SAGA #20 — Pretty compelling business. Our creators hit their marks of a shocking/titillating opening page and a crushing downbeat ending just like they like to do. I’m hoping for a curveball with the whole Marko/Ginny affair deal that BKV is teeing up, surely there’s going to be more to it than that. The highlight of the issue has to be Fiona Staples’ two-page spread of Alana blasting off on Fadeaway. What a long strange trip it is certain to be! Maybe next month’s opening page, even.

FANTASTIC FOUR #6 — It all keeps going wrong for our intrepid quartet. Sue freaks out against the Avengers (I guess that gets further developed in some other tie-in? It seems a bit odd to cut away from here. It’s not like it’s going to be happening over in Hickman’s books), and then we catch up with Uatu getting murdered, with the secret memory returning to The Thing turning out to be something to do with a failed attempt that Reed made back in the day to cure bashful Benjy of his ever-lovin’ rocky hide. It’s kind of an awkward deal, plot-wise, because Ben claims that it’s not his memory even though he’s right there in the middle of the story. I guess he loses his memory later? Nothing that happens this issue gives any indication of why Ben is now so pissed at Johnny, but I guess all will be made clear next issue. Kirk/Kesel/Aburtov continue to tear it up on the main feature with Dean Haspiel returning to the title alongside Nolan Woodard to provide just the right amount of dynamic krackle to the flashback sequence. Solid material!

UNCANNY AVENGERS #021 — There is all kinds of greatness in this issue as the team finally makes it back in time to undo their fuckup of planet-shattering proportions a few months back. Every page is a delight, from Tony and Doom talking shit at one another to Rogue reconciling with Wanda before soaking up everybody’s powers in a sea of Kirby krackle. The only bumps in the road come from some tics on her dialogue. Remender bungles the apostrophe on y’all twice, which drives me insane, but then doubles down with the confusing line, “Give me your sugar, Sugah.” Now of course, deliberately misspelling words to reflect the dialect or accent of their speaker is a tradition as old as Claremont himself, but I don’t think it’s supposed to be an affectation for the character, right? Rogue isn’t going around deliberately choosing to Southern up the word as “sugah.” That’s just how she talks, how she pronounces it every time. So, the last thing we should ever ever read is her saying “sugar.” The line, which I like, should read, “Give me your sugah, sugah.” Right? That’s probably a bit of overconsideration, but Claremont accent-misspelling is an old fascination of mine. The story itself clips along to tremendous effect, Acuña continues to knock the lights out with the able assistance of White. If the twist ending didn’t happen, I think we’d all be disappointed, but I certainly cannot wait to see how Remender is going to bring all of this crashing down.

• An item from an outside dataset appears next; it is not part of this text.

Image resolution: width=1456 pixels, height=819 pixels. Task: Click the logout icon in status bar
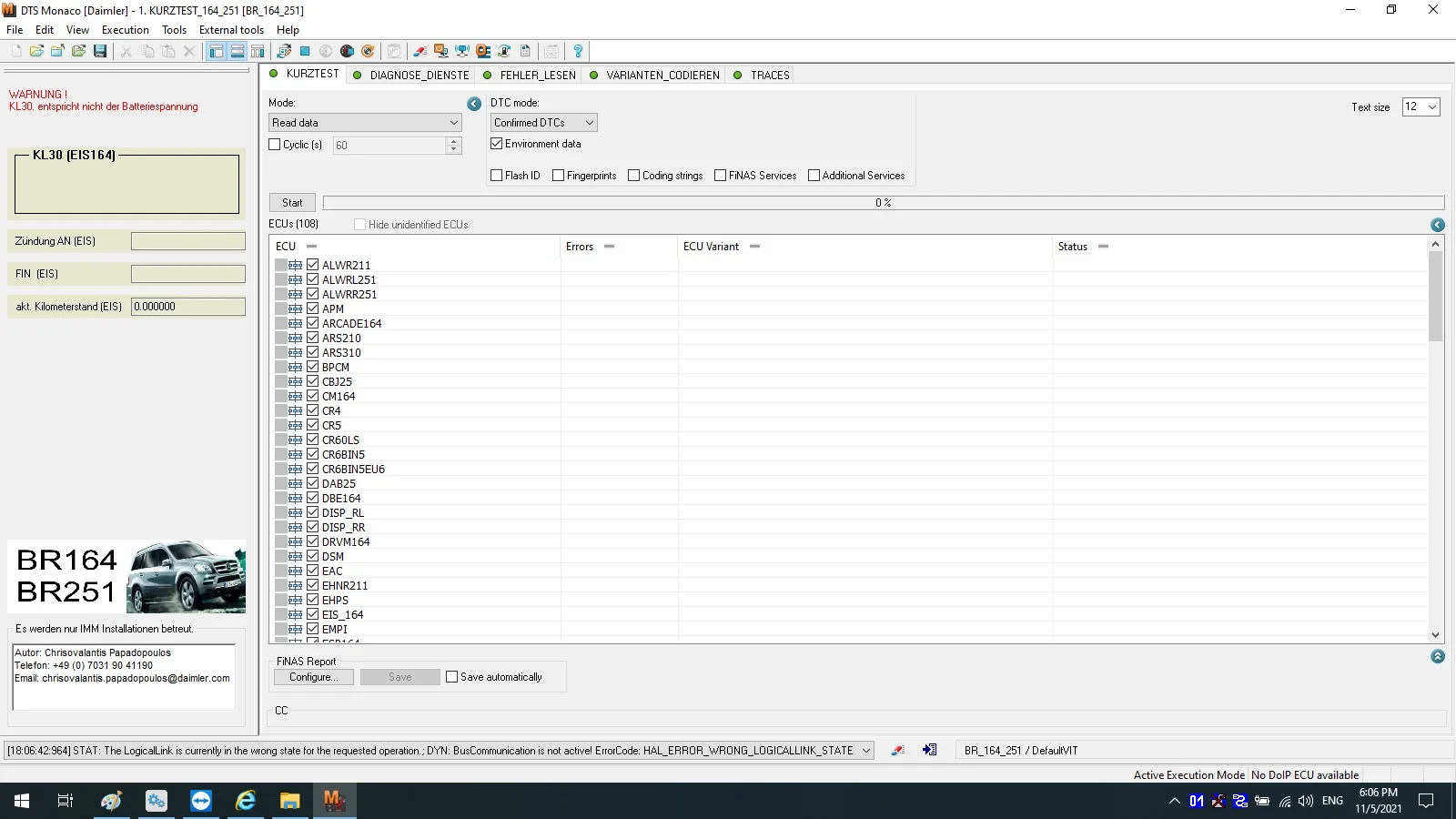(929, 750)
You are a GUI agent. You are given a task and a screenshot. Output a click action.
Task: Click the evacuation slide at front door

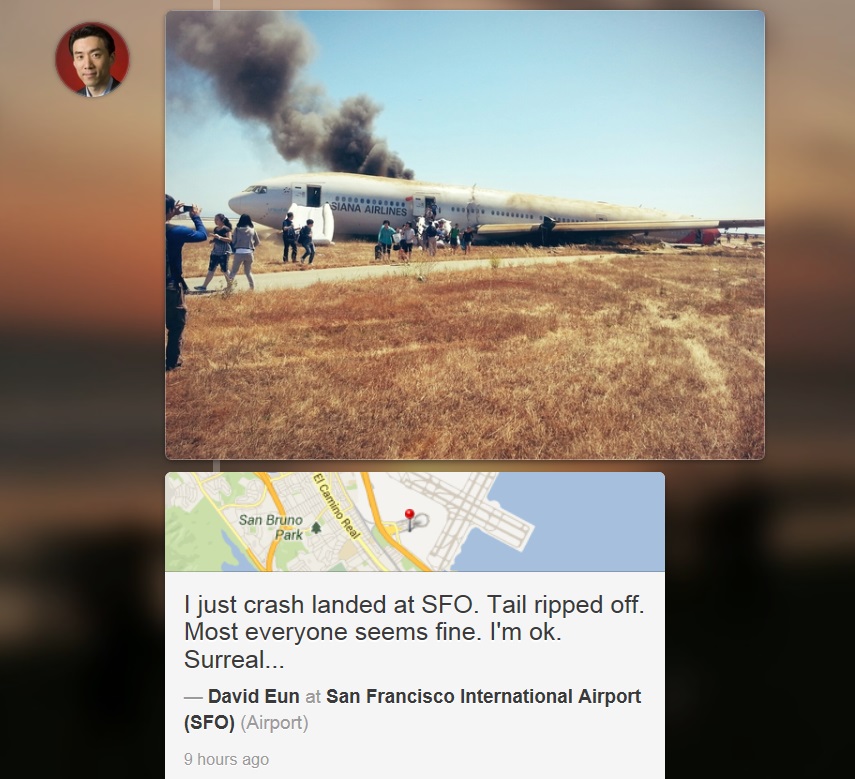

NEW AVENGERS #020 — Well, I certainly thought that that cover was going to turn out to be malarkey. The House of Ideas is taking Dr. Stephen Strange to a very dark place, indeed. The DC-analogue Great Society crew pretty much took our boys apart. My favorite was the Boundless/Stark takedown. Hickman is really digging in and posing a very interesting moral conundrum with this premise, here. DO our guys have the moral right to engineer a planet-killing doomsday weapon in order to save their own Earth? Have they crossed the line? I would be interested where hardcore DC-reading Marvel-hatin’ fans fall on this spectrum. It does seem like a very Justice League stance to take, not to cross that line. I feel like the Superman/Batman guys SHould have at least offered up some kind of alternative besides just decrying the 616 crew as capable of unthinkable acts. Of course, the last page certainly bears out that accusation. What would an alternative even be? Whip up an artificial satellite world? There’s no way that a single Earth could sustain the lives of both populations. I guess our guys are about to do something really really horrible next issue. It’s the moment we’ve been building up to all this time, True Believer!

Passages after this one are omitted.